**TEXTABSCHNITT**.
************

Wohnen am Gleisdreieck, Berlin

Neubauten, wie sie am Berliner Park am Gleisdreieck entstanden sind, lassen sich vielerorts finden. Auch durch ihr Erscheinungsbild sehen sich Kritiker der aktuellen Wohnungspolitik bestätigt. Welche Geschichten verbergen sich hinter den Zäunen und Fassaden?

Text: Crone, Benedikt, Berlin

Spätestens wenn die Sonne scheint, wird es an einer Stelle immer eng. Bei der Kreuzung der Wege vom West- und Ostteil des Parks treffen sie alle aufeinander: die mit Helm und Knieschonern gerüsteten Grundschulkinder bei ihrem ersten Rollversuch auf Inlinern, Downjacken-Pärchen aus dem Schöneberger Osten, die ihren Mops eng an der Leine führen, und die Pots­damer-Platz-Angestellten, die mit ihrer Ledertasche auf dem Gepäckträger hastig tretend in den Feierband radeln.

************

**BEREITGESTELLTE ANGABEN**.
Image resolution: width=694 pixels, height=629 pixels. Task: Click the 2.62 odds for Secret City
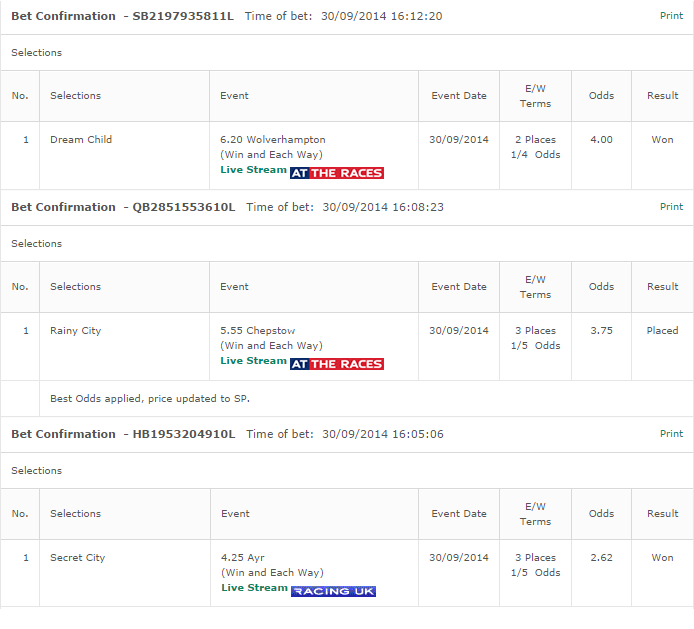pos(601,558)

************

**AUFGABENSTELLUNG**.
Wiederhole aus dem Text über das Wohnen am Gleisdreieck wortgetreu die Passage von „Wohnen am Gleisdreieck, Berlin“ bis einschließlich „den Feierband radeln.“. Die Auflistung stammt aus einer anderen Quelle als der Text.

**ANTWORT ZUR AUFGABE**.
Wohnen am Gleisdreieck, Berlin

Neubauten, wie sie am Berliner Park am Gleisdreieck entstanden sind, lassen sich vielerorts finden. Auch durch ihr Erscheinungsbild sehen sich Kritiker der aktuellen Wohnungspolitik bestätigt. Welche Geschichten verbergen sich hinter den Zäunen und Fassaden?

Text: Crone, Benedikt, Berlin

Spätestens wenn die Sonne scheint, wird es an einer Stelle immer eng. Bei der Kreuzung der Wege vom West- und Ostteil des Parks treffen sie alle aufeinander: die mit Helm und Knieschonern gerüsteten Grundschulkinder bei ihrem ersten Rollversuch auf Inlinern, Downjacken-Pärchen aus dem Schöneberger Osten, die ihren Mops eng an der Leine führen, und die Pots­damer-Platz-Angestellten, die mit ihrer Ledertasche auf dem Gepäckträger hastig tretend in den Feierband radeln.